- _What you will do_
At the line containing "O STVR (1002, 1004)", begin repeating lines exactly, and stop only after the final line of the records below.

- _Stored records_
──────────

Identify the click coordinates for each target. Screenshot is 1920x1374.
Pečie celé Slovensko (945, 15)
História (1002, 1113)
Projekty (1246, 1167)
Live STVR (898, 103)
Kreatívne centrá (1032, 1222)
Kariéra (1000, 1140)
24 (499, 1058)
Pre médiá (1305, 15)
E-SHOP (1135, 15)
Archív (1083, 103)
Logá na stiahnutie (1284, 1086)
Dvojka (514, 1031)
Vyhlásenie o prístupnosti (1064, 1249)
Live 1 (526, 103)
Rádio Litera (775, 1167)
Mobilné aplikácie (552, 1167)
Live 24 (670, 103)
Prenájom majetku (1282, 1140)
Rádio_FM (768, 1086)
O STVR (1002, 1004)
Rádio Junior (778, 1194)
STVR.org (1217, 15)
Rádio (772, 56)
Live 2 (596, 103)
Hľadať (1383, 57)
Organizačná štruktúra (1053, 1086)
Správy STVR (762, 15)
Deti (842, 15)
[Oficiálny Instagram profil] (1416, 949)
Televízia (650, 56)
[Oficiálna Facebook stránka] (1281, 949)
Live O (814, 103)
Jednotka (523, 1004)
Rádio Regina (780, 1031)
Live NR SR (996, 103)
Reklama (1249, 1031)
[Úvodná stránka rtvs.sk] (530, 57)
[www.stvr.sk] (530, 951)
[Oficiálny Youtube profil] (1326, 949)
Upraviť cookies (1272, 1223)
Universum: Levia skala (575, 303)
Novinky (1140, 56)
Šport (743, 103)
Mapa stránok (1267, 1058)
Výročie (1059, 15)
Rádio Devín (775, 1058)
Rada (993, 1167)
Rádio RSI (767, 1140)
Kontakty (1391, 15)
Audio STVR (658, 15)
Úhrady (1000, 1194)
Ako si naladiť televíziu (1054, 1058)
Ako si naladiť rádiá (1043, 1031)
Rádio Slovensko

──────────

- _Completed task_
O STVR (1002, 1004)
Rádio Junior (778, 1194)
STVR.org (1217, 15)
Rádio (772, 56)
Live 2 (596, 103)
Hľadať (1383, 57)
Organizačná štruktúra (1053, 1086)
Správy STVR (762, 15)
Deti (842, 15)
[Oficiálny Instagram profil] (1416, 949)
Televízia (650, 56)
[Oficiálna Facebook stránka] (1281, 949)
Live O (814, 103)
Jednotka (523, 1004)
Rádio Regina (780, 1031)
Live NR SR (996, 103)
Reklama (1249, 1031)
[Úvodná stránka rtvs.sk] (530, 57)
[www.stvr.sk] (530, 951)
[Oficiálny Youtube profil] (1326, 949)
Upraviť cookies (1272, 1223)
Universum: Levia skala (575, 303)
Novinky (1140, 56)
Šport (743, 103)
Mapa stránok (1267, 1058)
Výročie (1059, 15)
Rádio Devín (775, 1058)
Rada (993, 1167)
Rádio RSI (767, 1140)
Kontakty (1391, 15)
Audio STVR (658, 15)
Úhrady (1000, 1194)
Ako si naladiť televíziu (1054, 1058)
Ako si naladiť rádiá (1043, 1031)
Rádio Slovensko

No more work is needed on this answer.